_Quoted passage:_
┌──

Well that’s just super! Still runs on petroleum based fuels! WTF is the “market action” here?
And on what will airplanes be running? Supertankers? How easily you gloss over /ignore the “other” transportation modes.
Reality is that within our lifetimes, the world will be forced to live on less energy. Doesn’t matter how pretty the cars you cant afford are. Doesn’t matter how much clueless cheerleading about energy sink “solutions” like ethanol gets, the point - and pardon the reciprocated arrogance here - is that the world is running out of fossil fuels. Full freaking stop.
You have the arrogance and stupidity to proclaim this tired, backwards device as a solution to a complex, deeply rooted behaviour?
I’m sure your kids will have a good laugh at how stupid and short sighted you truly are. Then again, your home schooling them, so its safe to suppose you’ll just grind out a few more idiots like yourself.
I’m not too worried. Small cars get into fewer accidents. Either their drivers are more careful, or they have a lower centre of gravity, or they’re a smaller target to hit.
Since you saw fit to delete an earlier comment by me, I can only surmise you dont want too many facts thrown your way or you’ll get all angry and maybe shut down your blog. You haven’t responded on how *exactly* this vehicle solves the issue of air travel or freight transport. Show us a supertanker that runs on solar panels or an airplane that runs on “something” other than fossil fuels and then perhaps you can shoot your mouth off with some legitimacy.
If your too intellectually stunted to answer legitimate questions on this issue - and it appears you are, you’ve inadvertently ended up just another mouth piece spewing garbage that you “heard somewhere”.

└──

_Entries:_
┌──

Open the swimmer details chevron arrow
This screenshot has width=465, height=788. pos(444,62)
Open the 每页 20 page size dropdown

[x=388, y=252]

└──
┌──

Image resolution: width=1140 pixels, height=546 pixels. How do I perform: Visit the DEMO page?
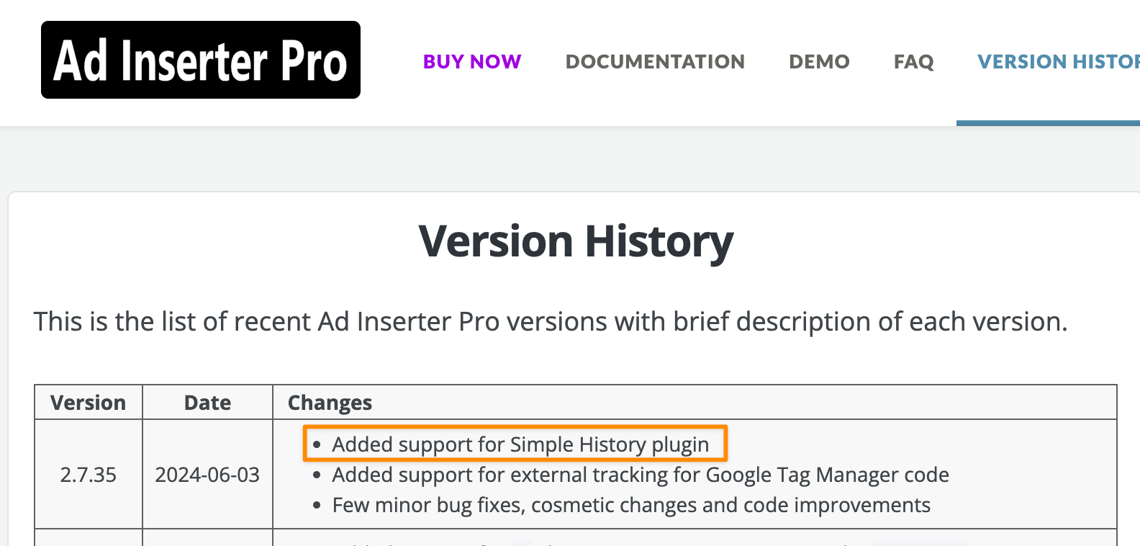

└──
┌──

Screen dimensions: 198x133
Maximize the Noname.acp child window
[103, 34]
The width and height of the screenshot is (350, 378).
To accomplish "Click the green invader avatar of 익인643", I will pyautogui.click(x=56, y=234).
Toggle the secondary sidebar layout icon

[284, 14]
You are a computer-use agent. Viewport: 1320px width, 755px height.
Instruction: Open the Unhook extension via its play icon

└──

_Tasks:_
**a)** Answer these questions from the comment thread:
(i) Which fuel does the comment thread give as an example of an energy sink "solution"?
(ii) Which cars does the comment thread say get into fewer accidents?
(iii) According to the comment thread, what happened to the writer's earlier comment?
**b)** Based on the comment thread, is each statement true? Answer yes or no for each, and quote the words that decide it.
(i) Small cars get into more accidents.
(ii) The person addressed is home schooling their children.
(iii) Within our lifetimes, the world will be able to use more energy.
**c)** Continue the comment thread from its last sentence.

_Exercise answers:_
**a)**
(i) Ethanol.
(ii) Small cars.
(iii) It was deleted.

**b)**
(i) No: "Small cars get into fewer accidents."
(ii) Yes: "your home schooling them"
(iii) No: "within our lifetimes, the world will be forced to live on less energy"

**c)**
Now the question is, are you a member of the coalition of the willing when it comes to having your prepositions questioned, or are you simply a windy gasbag tossing out factual stinkbombs because they dont jive with your narrow minded view of the world?
Gutless or not?
Jeff, rude as you are, I tend not to “delete” comments. I do moderate them however and I keep odd hours.
There is absolutely no reason to assume that oils tankers or airplanes will run on anything but fossil fuels for the next, say, twenty years. So what? If we can find a technological way of extending the range of cars and, ideally, trucks by a factor of three there is no shortage of fossil fuel.
Repeating the Kunstnerian mantra - “no more oil” - over and over does not eliminate the tar sands and entirely fails to recognize that as price rises the attractiveness of substitution increases.
Oil doomsters like yourself James simply do not want to hear this. Your investment in the happy sight of rusting SUVs and empty suburbs is just too big. So, when someone points to an encouraging development you haul out what, I suppose, you think are the rhetorical heavy guns.
Phrases such as “clueless cheerleading”, “arrogance and stupidity”, “stupid and short sighted”, “idiots like yourself” suggest an inability to cope with positions contrary to your own.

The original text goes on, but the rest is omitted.